■ Task item:
Each record is to be given again precisely as written.

■ Stored records:
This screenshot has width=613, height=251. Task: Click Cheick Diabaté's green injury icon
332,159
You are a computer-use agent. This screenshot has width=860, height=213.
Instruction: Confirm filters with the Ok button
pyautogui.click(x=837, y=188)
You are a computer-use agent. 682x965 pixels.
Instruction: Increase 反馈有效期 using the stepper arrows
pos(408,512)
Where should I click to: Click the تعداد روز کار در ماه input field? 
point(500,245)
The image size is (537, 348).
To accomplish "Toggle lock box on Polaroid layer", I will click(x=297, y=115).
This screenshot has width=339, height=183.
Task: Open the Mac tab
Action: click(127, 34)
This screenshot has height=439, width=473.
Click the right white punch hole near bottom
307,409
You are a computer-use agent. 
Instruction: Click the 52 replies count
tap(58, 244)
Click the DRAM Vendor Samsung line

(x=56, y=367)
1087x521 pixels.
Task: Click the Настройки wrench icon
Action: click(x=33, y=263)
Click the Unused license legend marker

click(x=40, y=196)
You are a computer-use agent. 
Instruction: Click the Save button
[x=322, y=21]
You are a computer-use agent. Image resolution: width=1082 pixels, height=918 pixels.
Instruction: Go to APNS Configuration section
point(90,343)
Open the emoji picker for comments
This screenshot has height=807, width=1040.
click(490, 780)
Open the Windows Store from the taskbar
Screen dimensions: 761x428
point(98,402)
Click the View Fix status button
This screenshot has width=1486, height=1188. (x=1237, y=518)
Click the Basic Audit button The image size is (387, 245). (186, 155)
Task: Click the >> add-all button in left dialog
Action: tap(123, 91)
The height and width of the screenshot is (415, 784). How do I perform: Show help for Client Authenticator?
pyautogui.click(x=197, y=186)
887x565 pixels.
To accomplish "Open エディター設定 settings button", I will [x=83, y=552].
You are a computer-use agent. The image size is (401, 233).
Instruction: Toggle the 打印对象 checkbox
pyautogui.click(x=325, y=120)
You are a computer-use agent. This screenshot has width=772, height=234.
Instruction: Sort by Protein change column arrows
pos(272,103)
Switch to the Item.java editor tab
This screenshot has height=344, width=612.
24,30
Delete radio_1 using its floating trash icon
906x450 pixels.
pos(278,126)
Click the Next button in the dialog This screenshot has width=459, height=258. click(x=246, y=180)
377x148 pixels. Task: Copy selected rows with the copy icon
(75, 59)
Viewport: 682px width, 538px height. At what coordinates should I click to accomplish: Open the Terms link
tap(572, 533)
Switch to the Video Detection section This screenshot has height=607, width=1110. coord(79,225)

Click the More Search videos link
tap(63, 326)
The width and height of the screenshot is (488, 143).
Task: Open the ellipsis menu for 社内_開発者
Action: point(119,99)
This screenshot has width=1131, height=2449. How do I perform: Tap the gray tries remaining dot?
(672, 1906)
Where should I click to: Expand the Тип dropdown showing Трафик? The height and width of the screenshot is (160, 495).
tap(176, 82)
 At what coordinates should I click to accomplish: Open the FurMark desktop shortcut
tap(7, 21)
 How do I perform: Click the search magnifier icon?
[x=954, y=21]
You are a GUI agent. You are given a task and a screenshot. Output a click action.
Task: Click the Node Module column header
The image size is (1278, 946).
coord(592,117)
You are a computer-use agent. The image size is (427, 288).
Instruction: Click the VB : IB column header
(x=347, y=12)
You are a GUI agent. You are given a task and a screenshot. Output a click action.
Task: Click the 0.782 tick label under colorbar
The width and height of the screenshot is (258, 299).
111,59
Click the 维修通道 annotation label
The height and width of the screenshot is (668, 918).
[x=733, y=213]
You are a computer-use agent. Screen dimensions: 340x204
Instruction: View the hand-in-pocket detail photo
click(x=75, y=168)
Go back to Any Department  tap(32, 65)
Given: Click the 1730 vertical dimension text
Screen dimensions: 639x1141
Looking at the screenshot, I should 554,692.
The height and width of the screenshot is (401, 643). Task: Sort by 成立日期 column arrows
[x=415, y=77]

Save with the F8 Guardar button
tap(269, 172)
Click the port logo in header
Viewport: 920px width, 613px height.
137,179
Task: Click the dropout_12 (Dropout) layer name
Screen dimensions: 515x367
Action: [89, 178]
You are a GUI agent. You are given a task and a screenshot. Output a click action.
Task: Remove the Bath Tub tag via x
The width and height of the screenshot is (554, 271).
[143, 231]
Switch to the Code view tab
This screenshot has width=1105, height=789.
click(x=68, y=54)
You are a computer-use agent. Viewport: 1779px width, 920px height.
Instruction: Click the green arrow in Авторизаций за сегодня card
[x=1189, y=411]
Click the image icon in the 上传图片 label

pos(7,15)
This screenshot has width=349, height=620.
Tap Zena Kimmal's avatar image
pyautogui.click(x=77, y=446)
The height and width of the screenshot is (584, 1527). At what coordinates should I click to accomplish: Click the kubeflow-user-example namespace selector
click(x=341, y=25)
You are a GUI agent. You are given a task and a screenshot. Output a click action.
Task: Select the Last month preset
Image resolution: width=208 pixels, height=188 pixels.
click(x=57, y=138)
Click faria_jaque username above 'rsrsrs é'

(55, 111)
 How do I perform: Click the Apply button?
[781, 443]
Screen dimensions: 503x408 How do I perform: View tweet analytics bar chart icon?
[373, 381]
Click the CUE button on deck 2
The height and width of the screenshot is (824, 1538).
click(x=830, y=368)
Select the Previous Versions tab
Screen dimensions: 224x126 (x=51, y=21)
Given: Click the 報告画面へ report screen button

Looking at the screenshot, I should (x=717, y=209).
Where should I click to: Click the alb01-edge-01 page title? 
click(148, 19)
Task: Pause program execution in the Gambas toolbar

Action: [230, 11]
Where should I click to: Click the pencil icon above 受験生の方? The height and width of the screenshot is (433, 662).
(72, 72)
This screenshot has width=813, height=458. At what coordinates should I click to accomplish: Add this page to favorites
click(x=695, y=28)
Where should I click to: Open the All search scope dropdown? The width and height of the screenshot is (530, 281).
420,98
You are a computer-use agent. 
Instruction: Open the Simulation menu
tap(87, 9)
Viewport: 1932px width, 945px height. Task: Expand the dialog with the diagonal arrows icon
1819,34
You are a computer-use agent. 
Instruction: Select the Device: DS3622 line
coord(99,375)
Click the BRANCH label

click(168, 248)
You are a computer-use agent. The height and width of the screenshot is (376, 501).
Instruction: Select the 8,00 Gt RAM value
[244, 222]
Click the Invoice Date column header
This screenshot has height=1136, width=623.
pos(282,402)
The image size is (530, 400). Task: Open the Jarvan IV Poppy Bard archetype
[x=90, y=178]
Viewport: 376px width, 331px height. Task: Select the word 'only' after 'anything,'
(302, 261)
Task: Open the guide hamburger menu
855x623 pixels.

■ Task solution:
This screenshot has width=613, height=251. Task: Click Cheick Diabaté's green injury icon
332,159
You are a computer-use agent. This screenshot has width=860, height=213.
Instruction: Confirm filters with the Ok button
pyautogui.click(x=837, y=188)
You are a computer-use agent. 682x965 pixels.
Instruction: Increase 反馈有效期 using the stepper arrows
pos(408,512)
Where should I click to: Click the تعداد روز کار در ماه input field? 
point(500,245)
The image size is (537, 348).
To accomplish "Toggle lock box on Polaroid layer", I will click(x=297, y=115).
This screenshot has width=339, height=183.
Task: Open the Mac tab
Action: click(127, 34)
This screenshot has height=439, width=473.
Click the right white punch hole near bottom
307,409
You are a computer-use agent. 
Instruction: Click the 52 replies count
tap(58, 244)
Click the DRAM Vendor Samsung line

(x=56, y=367)
1087x521 pixels.
Task: Click the Настройки wrench icon
Action: click(x=33, y=263)
Click the Unused license legend marker

click(x=40, y=196)
You are a computer-use agent. 
Instruction: Click the Save button
[x=322, y=21]
You are a computer-use agent. Image resolution: width=1082 pixels, height=918 pixels.
Instruction: Go to APNS Configuration section
point(90,343)
Open the emoji picker for comments
This screenshot has height=807, width=1040.
click(490, 780)
Open the Windows Store from the taskbar
Screen dimensions: 761x428
point(98,402)
Click the View Fix status button
This screenshot has width=1486, height=1188. (x=1237, y=518)
Click the Basic Audit button The image size is (387, 245). (186, 155)
Task: Click the >> add-all button in left dialog
Action: tap(123, 91)
The height and width of the screenshot is (415, 784). How do I perform: Show help for Client Authenticator?
pyautogui.click(x=197, y=186)
887x565 pixels.
To accomplish "Open エディター設定 settings button", I will [x=83, y=552].
You are a computer-use agent. The image size is (401, 233).
Instruction: Toggle the 打印对象 checkbox
pyautogui.click(x=325, y=120)
You are a computer-use agent. This screenshot has width=772, height=234.
Instruction: Sort by Protein change column arrows
pos(272,103)
Switch to the Item.java editor tab
This screenshot has height=344, width=612.
24,30
Delete radio_1 using its floating trash icon
906x450 pixels.
pos(278,126)
Click the Next button in the dialog This screenshot has width=459, height=258. click(x=246, y=180)
377x148 pixels. Task: Copy selected rows with the copy icon
(75, 59)
Viewport: 682px width, 538px height. At what coordinates should I click to accomplish: Open the Terms link
tap(572, 533)
Switch to the Video Detection section This screenshot has height=607, width=1110. coord(79,225)

Click the More Search videos link
tap(63, 326)
The width and height of the screenshot is (488, 143).
Task: Open the ellipsis menu for 社内_開発者
Action: point(119,99)
This screenshot has width=1131, height=2449. How do I perform: Tap the gray tries remaining dot?
(672, 1906)
Where should I click to: Expand the Тип dropdown showing Трафик? The height and width of the screenshot is (160, 495).
tap(176, 82)
 At what coordinates should I click to accomplish: Open the FurMark desktop shortcut
tap(7, 21)
 How do I perform: Click the search magnifier icon?
[x=954, y=21]
You are a GUI agent. You are given a task and a screenshot. Output a click action.
Task: Click the Node Module column header
The image size is (1278, 946).
coord(592,117)
You are a computer-use agent. The image size is (427, 288).
Instruction: Click the VB : IB column header
(x=347, y=12)
You are a GUI agent. You are given a task and a screenshot. Output a click action.
Task: Click the 0.782 tick label under colorbar
The width and height of the screenshot is (258, 299).
111,59
Click the 维修通道 annotation label
The height and width of the screenshot is (668, 918).
[x=733, y=213]
You are a computer-use agent. Screen dimensions: 340x204
Instruction: View the hand-in-pocket detail photo
click(x=75, y=168)
Go back to Any Department  tap(32, 65)
Given: Click the 1730 vertical dimension text
Screen dimensions: 639x1141
Looking at the screenshot, I should 554,692.
The height and width of the screenshot is (401, 643). Task: Sort by 成立日期 column arrows
[x=415, y=77]

Save with the F8 Guardar button
tap(269, 172)
Click the port logo in header
Viewport: 920px width, 613px height.
137,179
Task: Click the dropout_12 (Dropout) layer name
Screen dimensions: 515x367
Action: [89, 178]
You are a GUI agent. You are given a task and a screenshot. Output a click action.
Task: Remove the Bath Tub tag via x
The width and height of the screenshot is (554, 271).
[143, 231]
Switch to the Code view tab
This screenshot has width=1105, height=789.
click(x=68, y=54)
You are a computer-use agent. Viewport: 1779px width, 920px height.
Instruction: Click the green arrow in Авторизаций за сегодня card
[x=1189, y=411]
Click the image icon in the 上传图片 label

pos(7,15)
This screenshot has width=349, height=620.
Tap Zena Kimmal's avatar image
pyautogui.click(x=77, y=446)
The height and width of the screenshot is (584, 1527). At what coordinates should I click to accomplish: Click the kubeflow-user-example namespace selector
click(x=341, y=25)
You are a GUI agent. You are given a task and a screenshot. Output a click action.
Task: Select the Last month preset
Image resolution: width=208 pixels, height=188 pixels.
click(x=57, y=138)
Click faria_jaque username above 'rsrsrs é'

(55, 111)
 How do I perform: Click the Apply button?
[781, 443]
Screen dimensions: 503x408 How do I perform: View tweet analytics bar chart icon?
[373, 381]
Click the CUE button on deck 2
The height and width of the screenshot is (824, 1538).
click(x=830, y=368)
Select the Previous Versions tab
Screen dimensions: 224x126 (x=51, y=21)
Given: Click the 報告画面へ report screen button

Looking at the screenshot, I should (x=717, y=209).
Where should I click to: Click the alb01-edge-01 page title? 
click(148, 19)
Task: Pause program execution in the Gambas toolbar

Action: [230, 11]
Where should I click to: Click the pencil icon above 受験生の方? The height and width of the screenshot is (433, 662).
(72, 72)
This screenshot has width=813, height=458. At what coordinates should I click to accomplish: Add this page to favorites
click(x=695, y=28)
Where should I click to: Open the All search scope dropdown? The width and height of the screenshot is (530, 281).
420,98
You are a computer-use agent. 
Instruction: Open the Simulation menu
tap(87, 9)
Viewport: 1932px width, 945px height. Task: Expand the dialog with the diagonal arrows icon
1819,34
You are a computer-use agent. 
Instruction: Select the Device: DS3622 line
coord(99,375)
Click the BRANCH label

click(168, 248)
You are a computer-use agent. The height and width of the screenshot is (376, 501).
Instruction: Select the 8,00 Gt RAM value
[244, 222]
Click the Invoice Date column header
This screenshot has height=1136, width=623.
pos(282,402)
The image size is (530, 400). Task: Open the Jarvan IV Poppy Bard archetype
[x=90, y=178]
Viewport: 376px width, 331px height. Task: Select the word 'only' after 'anything,'
(302, 261)
Task: Open the guide hamburger menu
855x623 pixels.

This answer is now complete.